**Direction 1:**
From the passage on fire in the Alaskan tundra, list the geographic areas it names as lying within tundra vegetation extents in Alaska.
**Direction 2:**
According to the passage on fire in the Alaskan tundra, over what span of time is recent tundra burning in the central Alaska Arctic unprecedented?
**Direction 3:**
Carry on the passage about fire in the Alaskan tundra from its final sentence.

Several ecoregion [16–19] and vegetation maps [20,21] exist for Alaska and the pan-Arctic that can be used to delineate the geographic extent of tundra. While differences exist in these map products, approximately six ecoregions are covered within tundra vegetation extents in Alaska. These geographic areas include, from north to south: North Slope Coastal Plain, Brooks Range Foothills, Brooks Range, Kotzebue Lowlands, Seward Peninsula, and Southwest Alaska. Differences in the fire regime between these geographic areas exist [6,15,22], but despite differences in fire frequency and size, the persistent patterns of vegetation across the different regions may have similar post fire recovery.

There is evidence that climate change has led to an increase in fire occurrence in tundra regions. Hu et al. [6] show through paleoecological evidence that recent tundra burning is unprecedented in the central Alaska Arctic within the last 5000 years. Fuel loads (plant biomass) are expected to increase over time in high northern latitudes as shrub dominated land cover increases [23,24]. These enhanced fuel reserves are likely to result in increased burned area and fire severity which would be detrimental to ecosystem services such as wildlife habitat.

The Alaskan tundra falls within the zone of continuous permafrost. Fire events are known to locally disturb permafrost by increasing the active layer—the depth of seasonal soil thaw. Permafrost recovery is largely a function of vegetation recovery and thus pre-fire vegetation, slope characteristics, and fire characteristics [25]. Thermokarst occurs through large-scale permafrost degradation, and can significantly alter the local hydrology though the draining and creation of thermokarst lakes [26,27]. The extent to which fire increases active layer, thermokarst, and alters surface hydrology in the tundra has not been widely investigated.

**Data records:**
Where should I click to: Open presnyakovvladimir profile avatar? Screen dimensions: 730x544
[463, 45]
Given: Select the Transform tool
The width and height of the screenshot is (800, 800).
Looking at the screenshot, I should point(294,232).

==

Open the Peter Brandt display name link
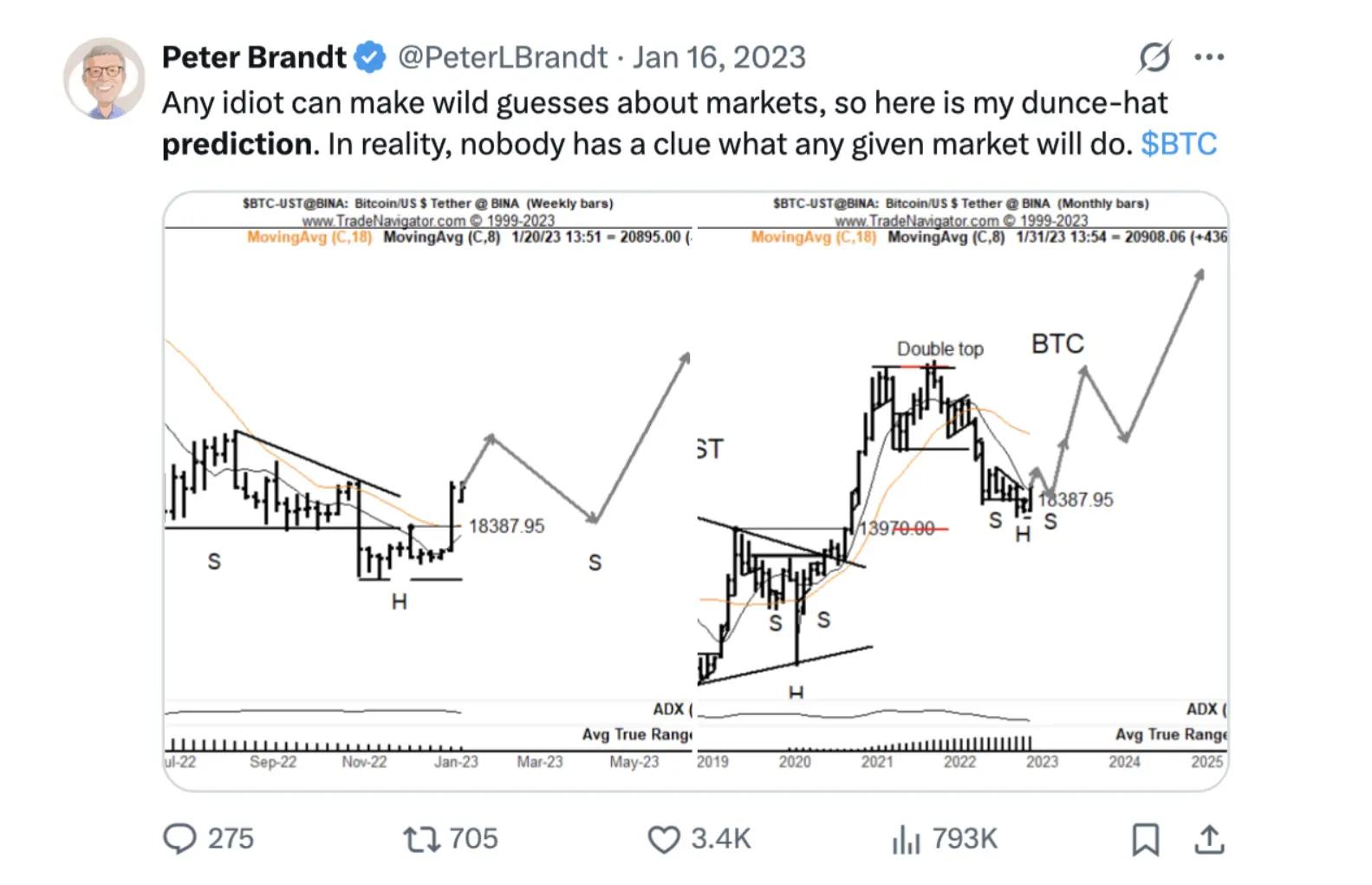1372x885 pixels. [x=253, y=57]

**Task answer 1:**
North Slope Coastal Plain, Brooks Range Foothills, Brooks Range, Kotzebue Lowlands, Seward Peninsula, Southwest Alaska

**Task answer 2:**
Within the last 5000 years.

**Task answer 3:**
Electro-optical and thermal satellite sensors may be used to detect initial changes in temperature and surface composition resulting from a fire event [28]. Synthetic Aperture Radar (SAR) sensors are sensitive to changes in surface roughness and soil moisture, making SAR useful for characterizing longer-term patterns and trends that occur post-fire [29–31]. In the persistently cloudy and hazy Arctic environments, SAR systems have the added benefit of more useable image observations as compared to electro-optical systems due to all-weather imaging capabilities. SAR data has also proven useful for monitoring other ecological parameters in high northern latitudes [32].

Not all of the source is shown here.